Dataset items
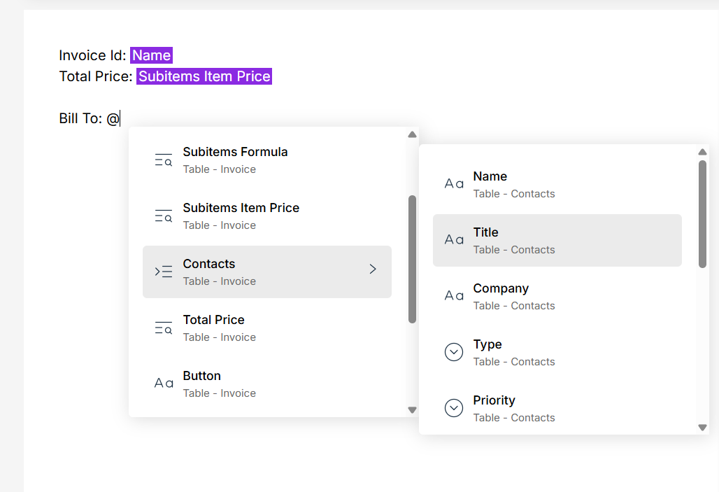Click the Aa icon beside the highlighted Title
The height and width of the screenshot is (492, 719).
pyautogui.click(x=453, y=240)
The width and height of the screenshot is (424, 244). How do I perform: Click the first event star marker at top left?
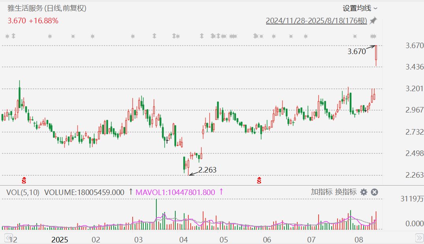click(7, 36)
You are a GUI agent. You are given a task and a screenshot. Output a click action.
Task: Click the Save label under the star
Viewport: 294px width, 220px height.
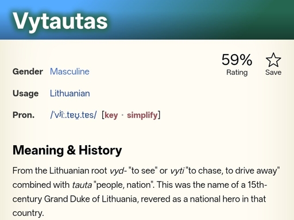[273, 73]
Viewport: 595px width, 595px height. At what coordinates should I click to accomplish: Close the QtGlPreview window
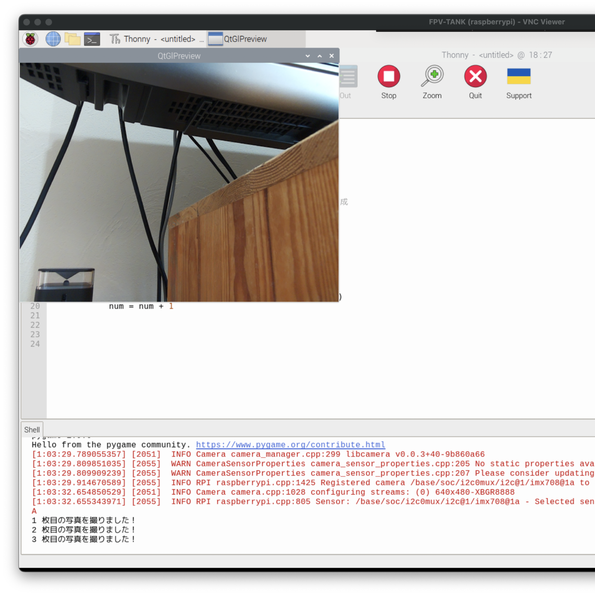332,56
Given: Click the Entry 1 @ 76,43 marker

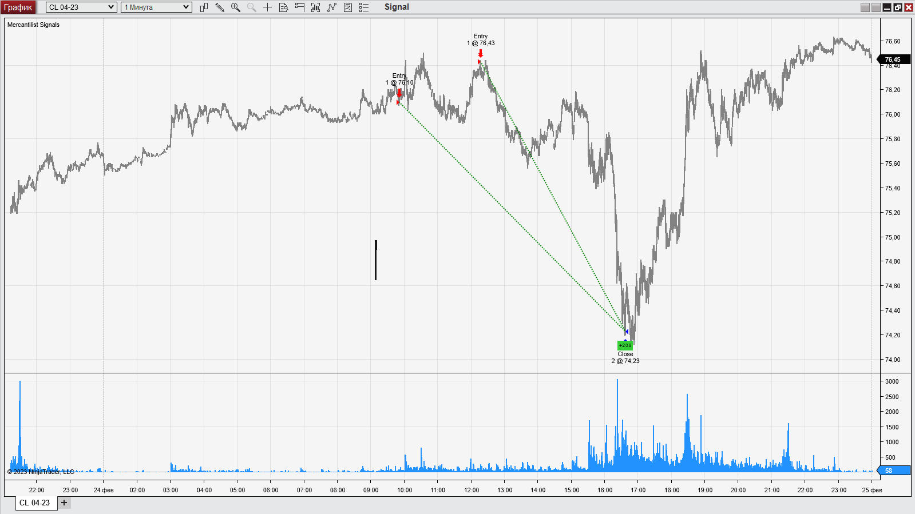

• WHAT IS BEING ASKED
Retype exactly, and only, the lines from the one containing "The width and" through the end of the records above. Pictures stay out of the copy.

• TASK RESULT
The width and height of the screenshot is (424, 244). How do I perform: Click the first event star marker at top left?
click(7, 36)
You are a GUI agent. You are given a task and a screenshot. Output a click action.
Task: Click the Save label under the star
Viewport: 294px width, 220px height.
[273, 73]
Viewport: 595px width, 595px height. At what coordinates should I click to accomplish: Close the QtGlPreview window
332,56
Given: Click the Entry 1 @ 76,43 marker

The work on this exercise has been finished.